Biographical and Historical Notes

Archibald Wilson, possibly of New York, New York, was a sailor in the 1840s and served aboard merchant ships that made domestic and international trips.

Sources

Biographical information derived from collection.

Scope and Content Note

This journal, named after the forecastle or upper forward deck of a sailing ship, was kept by American sailor Archibald Wilson during the period 1842-1843 and documents five trips taken while serving aboard the ships James Edwards, Pioneer of Alexandria, and James Perkins. The journal entries document meteorological conditions, events of the day, duties performed aboard the ship, Wilson's thoughts and mood, and his interest in literature. Clippings from an 1883 issue of the magazine Harper's Weekly are also pasted into the volume.

The entries documenting Wilson's voyages were not daily and do not reflect the exact departure and arrival dates. The first voyage documented by Wilson was made aboard the James Edwards, commanded by James Webster, which traveled from New York, New York, to New Orleans, Louisiana. Entries were made from November 8, 1842, to December 20, 1842. In New Orleans, Wilson transferred to the Pioneer of Alexandria, commanded by "Graham," which departed on December 28 for Liverpool, England. The Pioneer arrived in Liverpool on January 30, 1843. On February 7, Wilson left Liverpool for Savannah, Georgia, aboard the ship Triton, commanded by Alexander Wilson. From Savannah, the ship traveled to Charleston, South Carolina, where Wilson transferred to the James Perkins, which left for Le Havre, France, on April 24. The ship arrived in Le Havre on May 31 and by June 16 was returning to the United States, bound for Hampton Roads, Virginia. The James Perkins arrived at its destination around August 2, and Wilson stayed aboard for another trip, this one to Boston, which lasted from August 6 to August 12.

The entries for each voyage documented Wilson's duties, which included shifts as helmsman, ship repair and carpentry, and drawing the sails. He also discussed his relationship with the crew on the various ships (which was not always amicable), events of note that occurred during the day, and his thoughts on various subjects. Wilson demonstrates his interest in literature by copying passages from works such as Homer's Odyssey. Some of his entries tend towards the introspective and sometimes melancholy, mentioning disappointment in current events and at missing holidays such as New Year's Day and the Fourth of July as a consequence of being on voyages.

After the main journal entries, Wilson included "A Journal of Remarkable Incidents at sea" in which he documented events observed between 1840 and 1842 while serving on several ships. The events include men falling overboard, seeing other ships in distress, and witnessing remarkable phenomena such a extremely large and bright meteor. At the end of the journal, Wilson gives a short summary of twelve voyages taken from November 8, 1839, to March 3, 1844, which include the 1842-1843 voyages described in the journal.

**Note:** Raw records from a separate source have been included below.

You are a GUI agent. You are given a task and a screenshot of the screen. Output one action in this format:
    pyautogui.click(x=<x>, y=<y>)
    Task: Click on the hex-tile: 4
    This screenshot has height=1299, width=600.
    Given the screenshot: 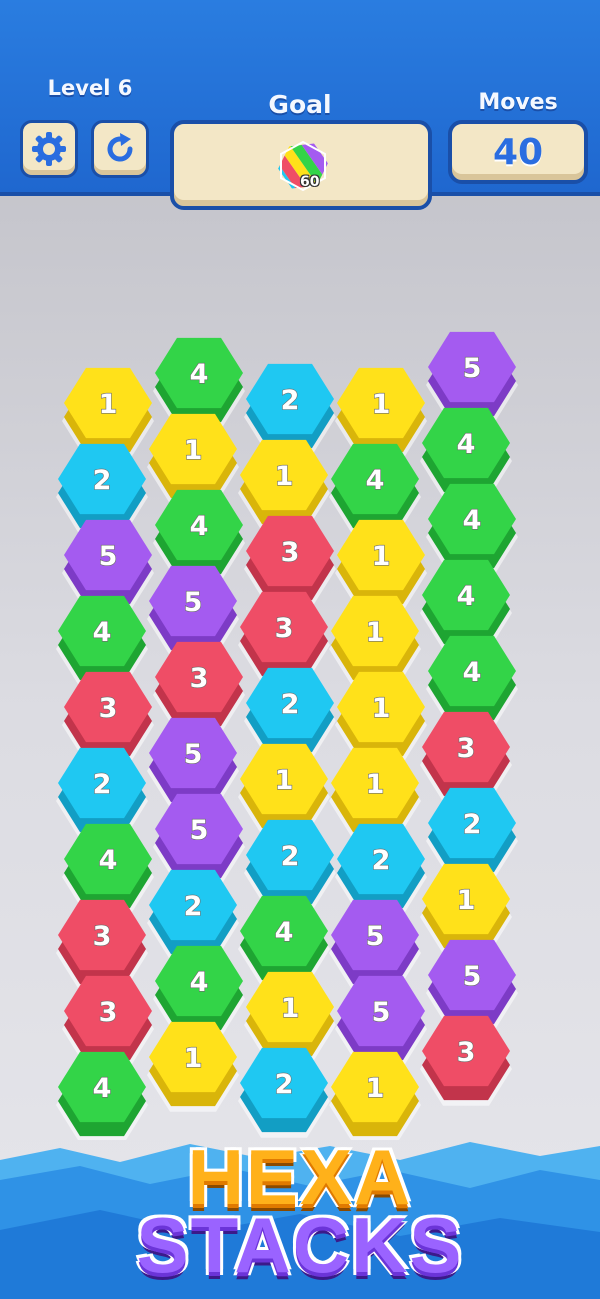 What is the action you would take?
    pyautogui.click(x=102, y=1096)
    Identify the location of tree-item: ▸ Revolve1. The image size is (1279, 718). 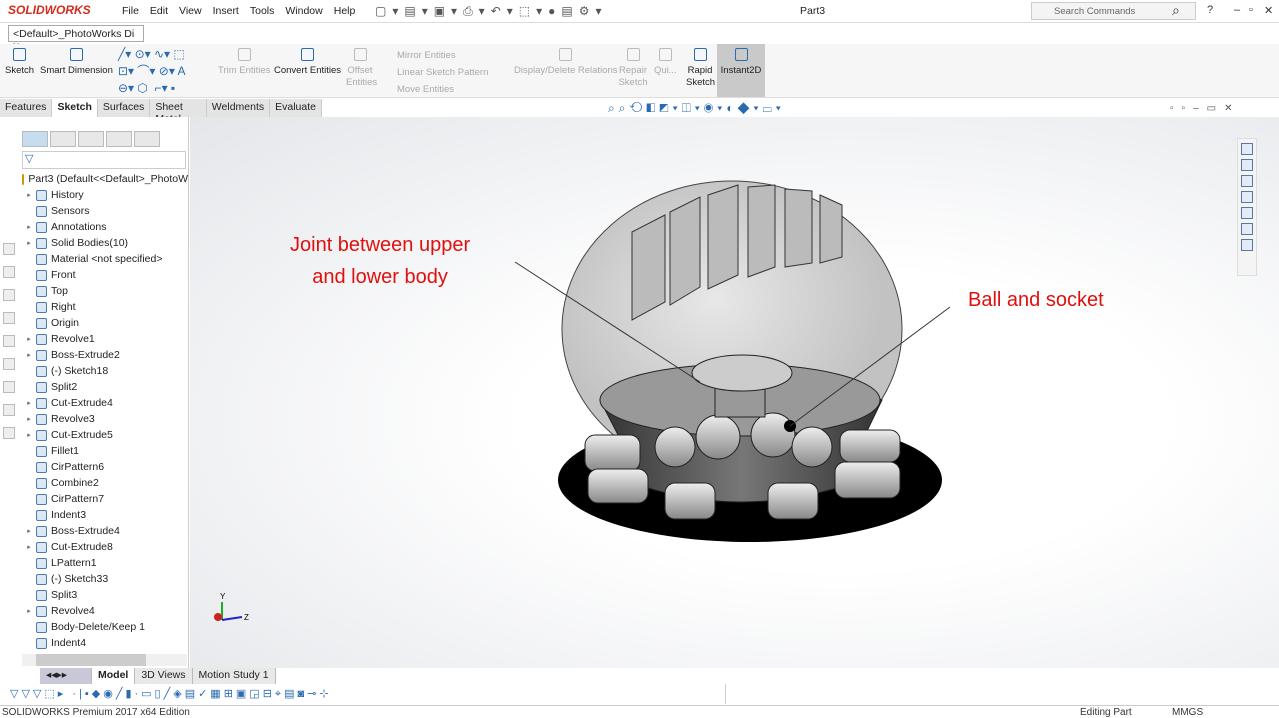
(105, 339).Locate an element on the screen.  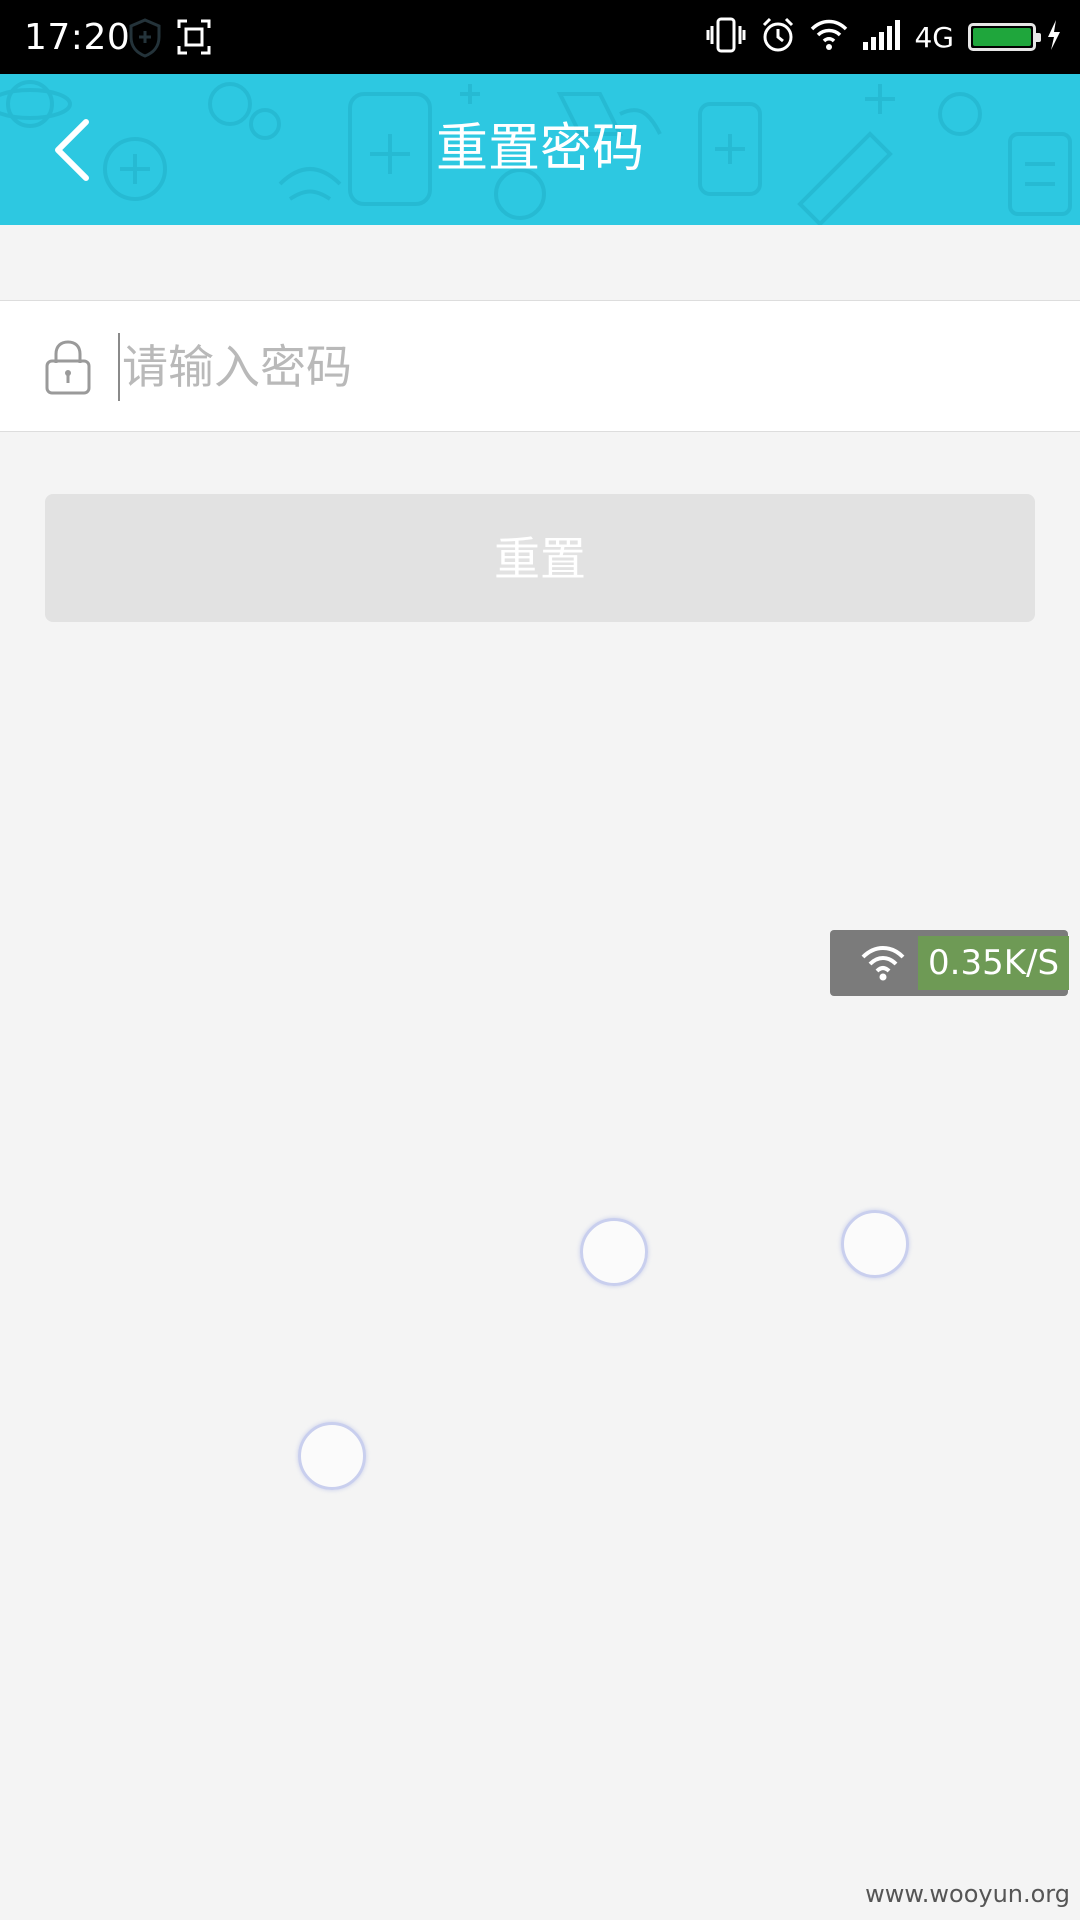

Hand-drawn illustrations of flags, ships, and geometric figures are interspersed throughout the journal. Wilson wrote a list of "lunar observation rules" along with instructions on how to find the true azimuth at any time. The volume also includes pasted-in clippings from an 1883 issue of Harper's Weekly. One set of clippings features an article on the levees of New Orleans and two illustrations of the levees. The other set of clippings features an illustration and description of the Savannah, Georgia, harbor. The last page of the volume contains a postcard with illustrations of several ship classes (Sloop, Brig, Bark, etc.). The postcard was distributed by the United States Mutual Accident Association, located in New York City.

This volume is bound with a leather spine and decorative gold tooling.